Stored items
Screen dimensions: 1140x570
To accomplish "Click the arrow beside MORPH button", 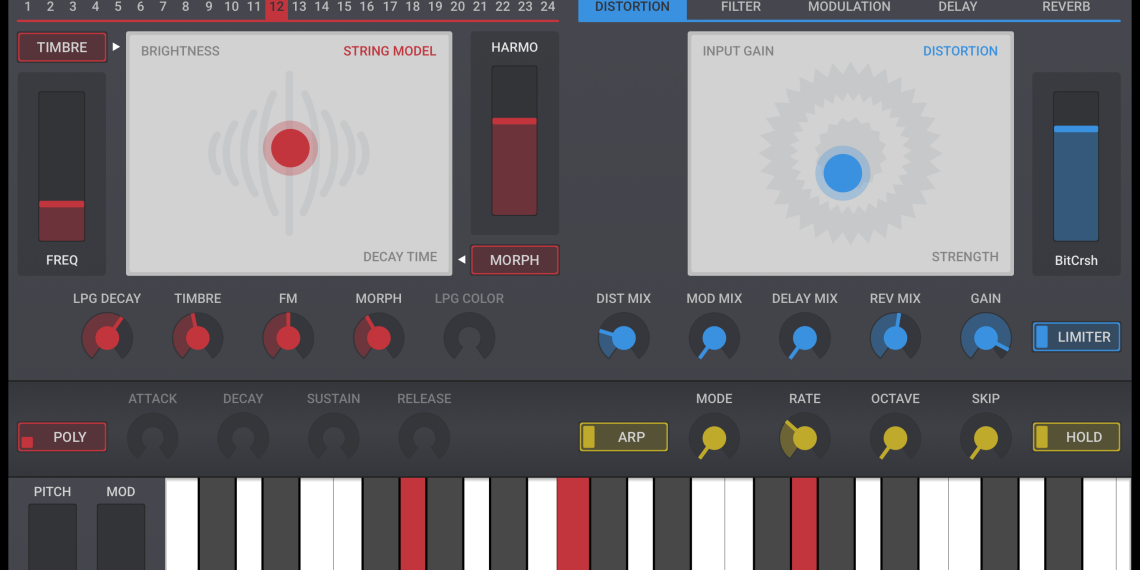I will coord(462,260).
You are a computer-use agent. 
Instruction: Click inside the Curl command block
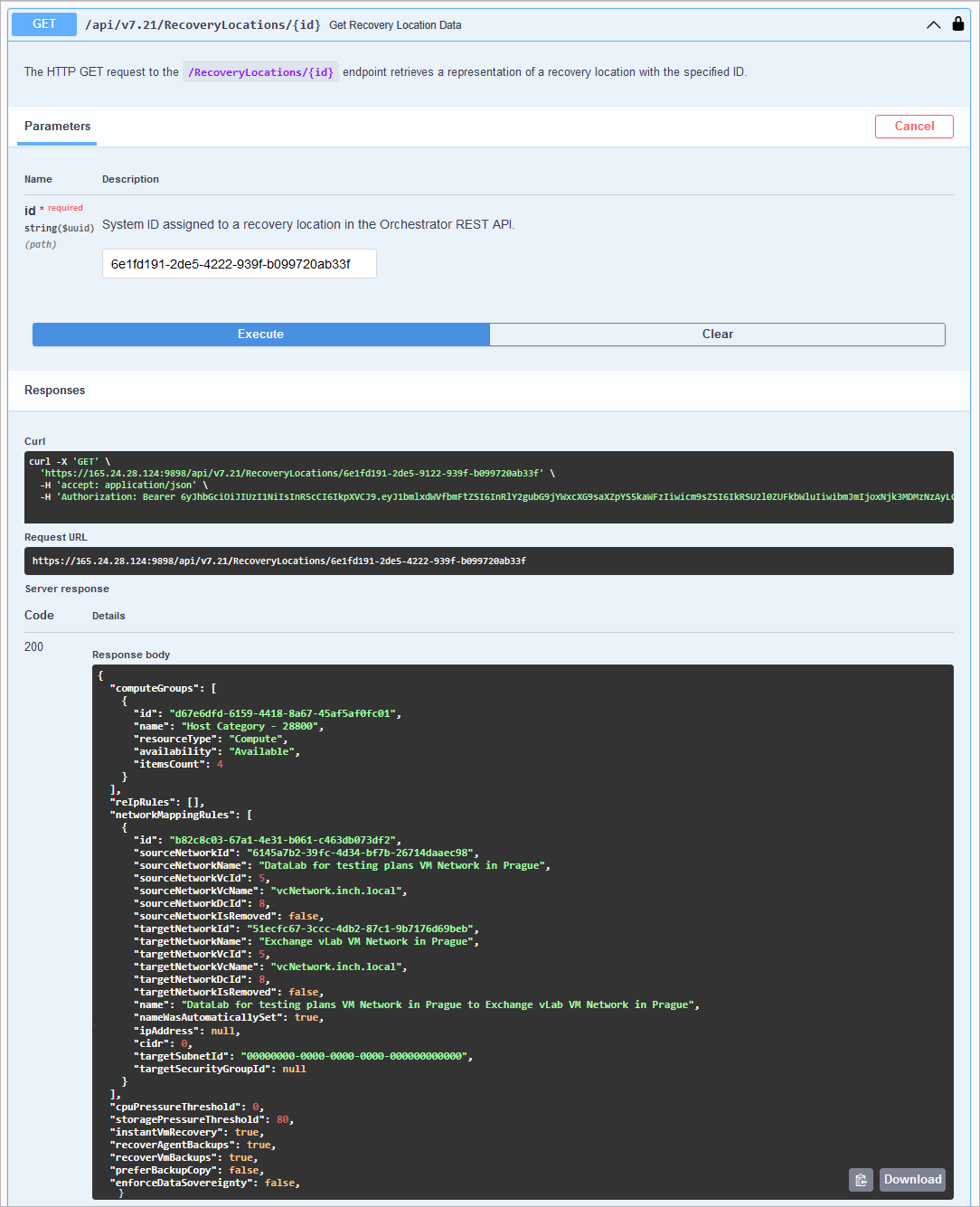[489, 487]
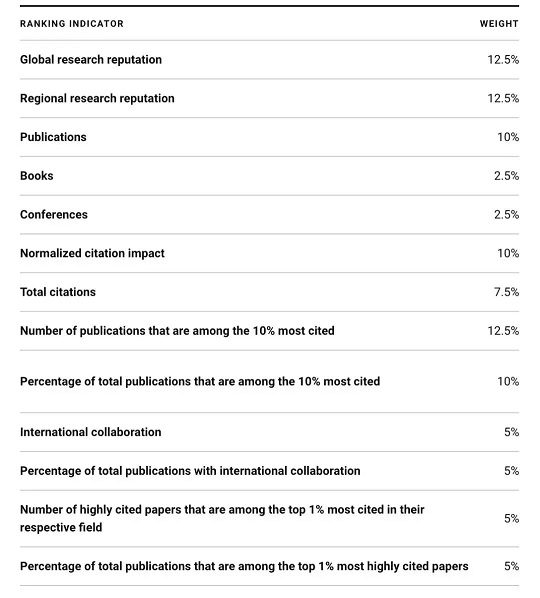
Task: Select the Regional research reputation row label
Action: pyautogui.click(x=97, y=98)
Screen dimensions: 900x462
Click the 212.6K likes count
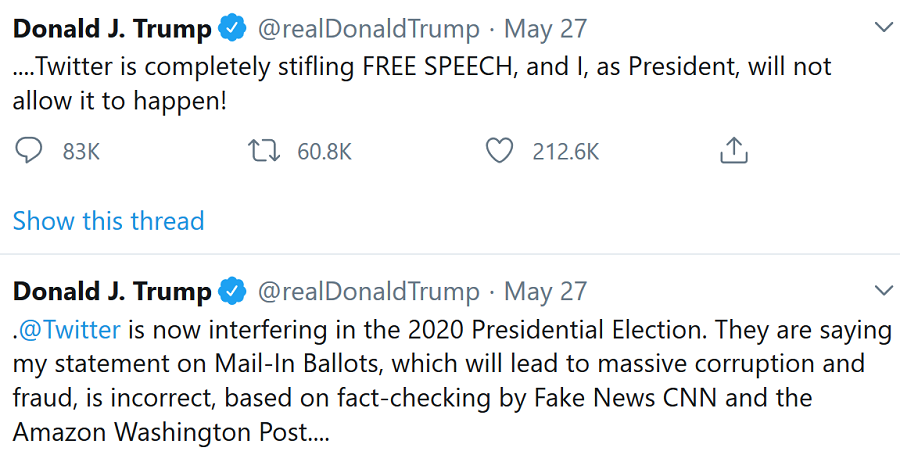pos(566,152)
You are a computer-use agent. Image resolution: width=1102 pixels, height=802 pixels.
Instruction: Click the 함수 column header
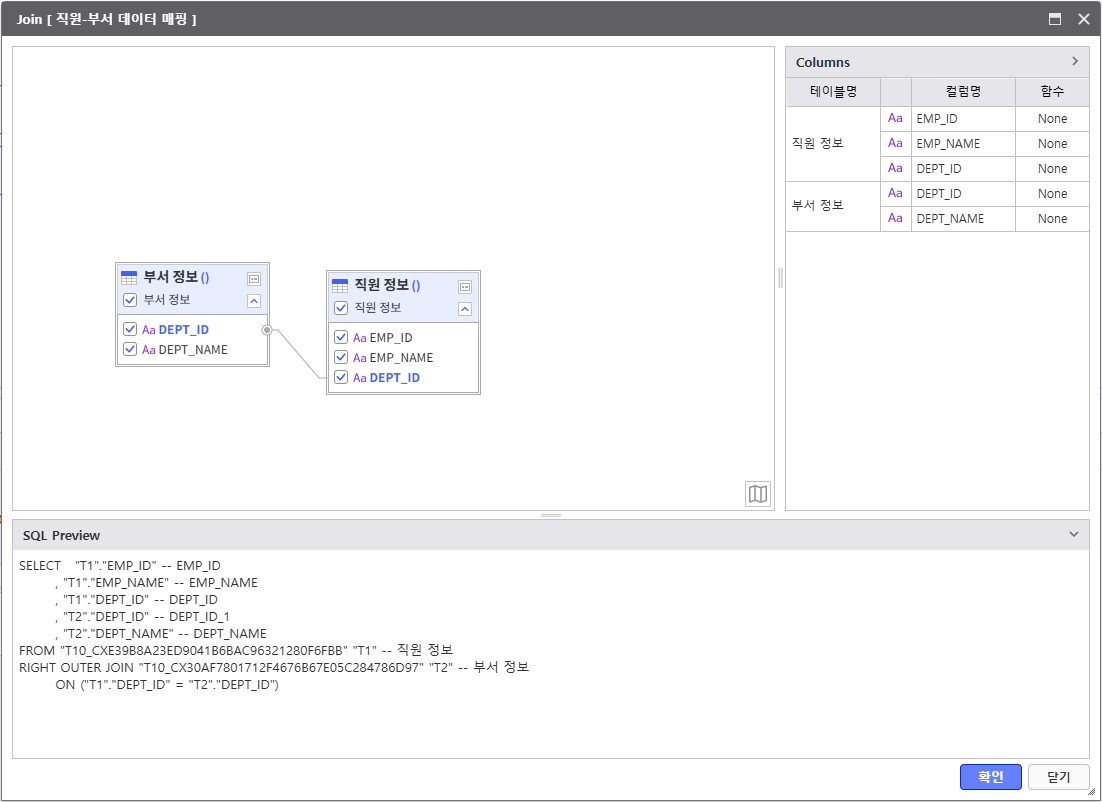1052,92
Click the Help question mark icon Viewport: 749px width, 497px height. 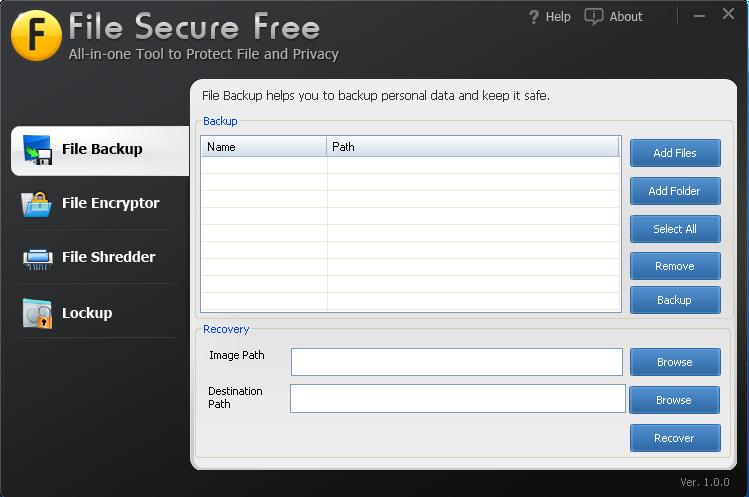point(533,16)
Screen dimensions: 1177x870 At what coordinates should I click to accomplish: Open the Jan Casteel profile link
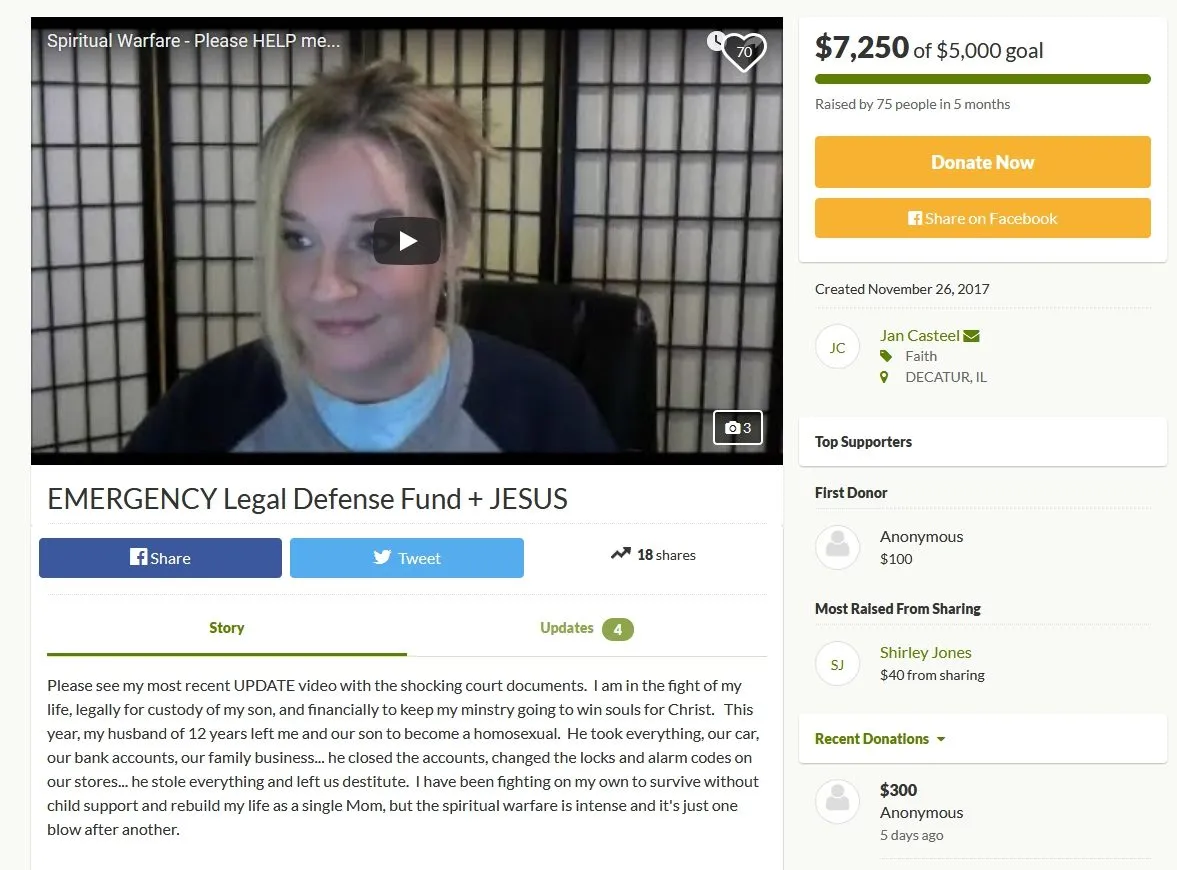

The problem →
Pull every line with the string "computer" from the data above.

Finished exercise →
You are a computer-use agent. 
You are a computer-use agent. Image resolution: width=1102 pixels, height=802 pixels.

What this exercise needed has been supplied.